"Recreational Marijuana" Is a Myth, Says Doctor
Psychiatrist Asserts Marijuana Is a 1st Step to Other Drugs
| 1001 hits
ROME, JUNE 17, 2007 (Zenit.org).- There is not a single scientific report that has proven that the recreational use of marijuana offers any benefits, says an expert in systemic-relational psychotherapy.
Italy was recently shocked by the death of a 15-year-old who died in the hallways of his Milan school after smoking marijuana. So ZENIT spoke with Doctor Maria Del Poggetto about the debate over legalizing the drug.
Del Poggetto explained that while it is clear "that marijuana serves as an 'entry door' for the use of other drugs, we also know that the use of marijuana, especially during adolescence, contributes to the development of schizophrenic disorders."

[EXERCISES]
(a) In the marijuana article, where did the 15-year-old die?
(b) Copy out the part of the marijuana article that opens with the words "Italy was recently" and closes with "legalizing the drug.", replacing "shocked" with "stunned".
The material below comes from a separate source.

[DATASET CONTENT]
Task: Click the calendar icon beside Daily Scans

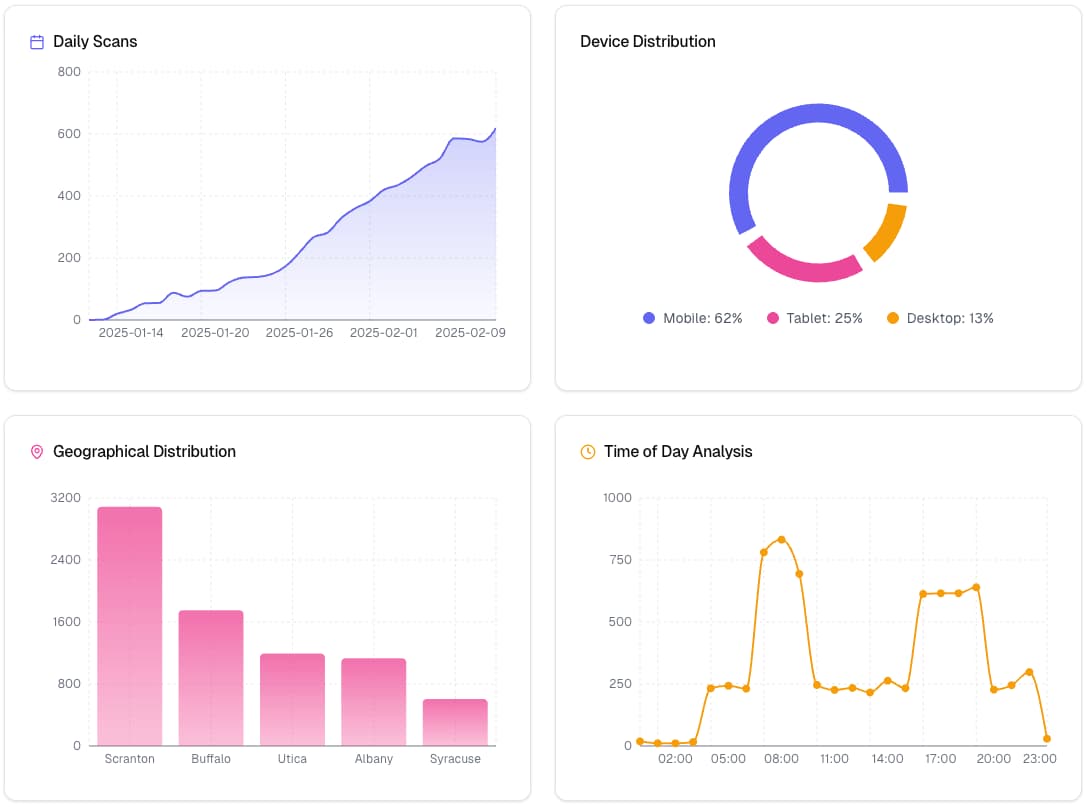Action: (35, 41)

[ANSWER LIST]
(a) In the hallways of his Milan school, after smoking marijuana.

(b)
Italy was recently stunned by the death of a 15-year-old who died in the hallways of his Milan school after smoking marijuana. So ZENIT spoke with Doctor Maria Del Poggetto about the debate over legalizing the drug.